C’est après une longue carrière dédiée au cinéma qu’Annick Joffre se lance dans l’écriture littéraire. Un rêve d’enfant qui se réalise. Conquise par l’île Maurice où elle passe régulièrement ses vacances depuis 1996, elle décide d’y inscrire son premier roman. Loin de l’île carte postale, l’auteure raconte une histoire dure que ces personnages assument néanmoins jusqu’au bout.
De pure fiction, précisait-t-elle lors, d’une récente interview accordée au Mauricien, Rosalie est imprégnée de bout en bout de violence – pédophilie, viol, meurtre… « J’ai certainement été marquée par toutes ces histoires de prêtres pédophilies en France », affirme-t-elle. Mais aussi d’une part d’amour !
Si l’auteure avoue que sa longue carrière au cinéma a facilité la création de la trame de son histoire – « Je savais où placer les personnages, à quel moment les faire apparaître dans l’histoire » –, le lecteur aura certainement repéré ces influences cinématographiques, notamment au début du roman, de par la rapidité avec laquelle se déroulent les scènes, le laissant même parfois à bout de souffle. Certains aspects de la personnalité des protagonistes principaux lui échappant aussi par moments, il ne peut alors se fier qu’à ce que l’auteure raconte. Cependant, très vite il sera plongé dans l’histoire de la petite Rosalie, d’origine créole, violée, enceinte qui sera envoyée dans une grande case créole chez des blancs comme “nénenne”. Commence alors le long cheminement de cette jeune femme…
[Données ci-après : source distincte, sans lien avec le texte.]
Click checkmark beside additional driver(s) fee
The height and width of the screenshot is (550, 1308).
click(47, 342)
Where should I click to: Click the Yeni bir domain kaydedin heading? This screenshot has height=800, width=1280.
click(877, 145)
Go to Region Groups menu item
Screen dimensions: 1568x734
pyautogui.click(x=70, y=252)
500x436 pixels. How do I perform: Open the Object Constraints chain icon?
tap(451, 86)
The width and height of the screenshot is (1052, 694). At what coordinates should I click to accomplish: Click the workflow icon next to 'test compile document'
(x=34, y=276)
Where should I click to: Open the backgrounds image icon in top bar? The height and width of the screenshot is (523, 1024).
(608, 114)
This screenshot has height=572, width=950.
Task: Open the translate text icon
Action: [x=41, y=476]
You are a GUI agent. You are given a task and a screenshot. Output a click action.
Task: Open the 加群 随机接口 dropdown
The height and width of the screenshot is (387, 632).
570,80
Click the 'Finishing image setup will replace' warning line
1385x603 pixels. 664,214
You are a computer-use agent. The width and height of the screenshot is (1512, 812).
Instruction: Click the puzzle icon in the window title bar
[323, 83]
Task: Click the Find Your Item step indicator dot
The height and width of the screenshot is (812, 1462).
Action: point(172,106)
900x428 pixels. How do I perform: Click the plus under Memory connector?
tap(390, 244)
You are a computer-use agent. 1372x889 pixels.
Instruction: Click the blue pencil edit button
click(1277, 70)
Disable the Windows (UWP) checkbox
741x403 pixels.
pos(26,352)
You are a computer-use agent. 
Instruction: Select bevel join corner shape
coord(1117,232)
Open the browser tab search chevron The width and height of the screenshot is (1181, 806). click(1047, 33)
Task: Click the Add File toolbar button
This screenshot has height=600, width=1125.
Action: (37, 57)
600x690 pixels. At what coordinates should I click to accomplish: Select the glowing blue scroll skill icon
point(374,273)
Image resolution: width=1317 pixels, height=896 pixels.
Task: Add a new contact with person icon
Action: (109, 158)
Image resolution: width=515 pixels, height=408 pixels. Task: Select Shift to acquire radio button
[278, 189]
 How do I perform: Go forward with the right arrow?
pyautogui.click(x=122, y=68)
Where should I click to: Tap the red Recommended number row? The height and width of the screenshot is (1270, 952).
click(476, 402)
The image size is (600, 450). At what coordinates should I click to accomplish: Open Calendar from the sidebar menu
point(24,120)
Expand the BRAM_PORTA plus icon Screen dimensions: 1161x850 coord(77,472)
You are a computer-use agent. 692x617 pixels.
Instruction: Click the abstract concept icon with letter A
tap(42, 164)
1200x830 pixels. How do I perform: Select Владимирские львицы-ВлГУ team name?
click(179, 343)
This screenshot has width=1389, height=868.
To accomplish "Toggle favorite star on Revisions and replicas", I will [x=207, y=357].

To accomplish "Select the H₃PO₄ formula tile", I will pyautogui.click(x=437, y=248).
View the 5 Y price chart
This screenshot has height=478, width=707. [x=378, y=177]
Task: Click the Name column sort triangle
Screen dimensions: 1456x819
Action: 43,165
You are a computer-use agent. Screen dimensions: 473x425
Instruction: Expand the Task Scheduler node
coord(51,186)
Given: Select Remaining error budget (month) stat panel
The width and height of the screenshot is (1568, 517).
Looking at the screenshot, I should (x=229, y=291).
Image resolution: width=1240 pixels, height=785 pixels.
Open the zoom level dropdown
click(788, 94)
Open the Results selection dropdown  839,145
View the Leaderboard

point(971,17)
De temps à autre, l’auteure introduit des petits résumés comme des flashbacks pour rappeler quelques faits qui se sont déroulés plus tôt dans l’histoire. Elle est imprégnée d’expression créole. Par endroit, ce créole est influencé par la langue d’origine de l’auteure, le français. Elle fait aussi un clin d’oeil au créole réunionnais.
Rosalie se situe dans une île Maurice contemporaine, celle des années 80 à nos jours. Elle peint la vie des petites gens « noires » et celle des « grands propriétaires blancs ». Cette dichotomie rappelle beaucoup l’époque où les serviteurs noirs ou créoles vivaient dans des dépendances des grandes cases. Un temps qui semble être révolu. La stratification de la société dépeinte dans le roman et la manière dont elle est bousculée avec l’ascension sociale de la petite créole apporte une dimension rocambolesque à l’histoire.
Le roman se tient en 334 pages. Divisé en trois parties, il se lit facilement et garde en haleine son lecteur jusqu’à la fin. Le livre est disponible dans les librairies à Maurice depuis décembre dernier.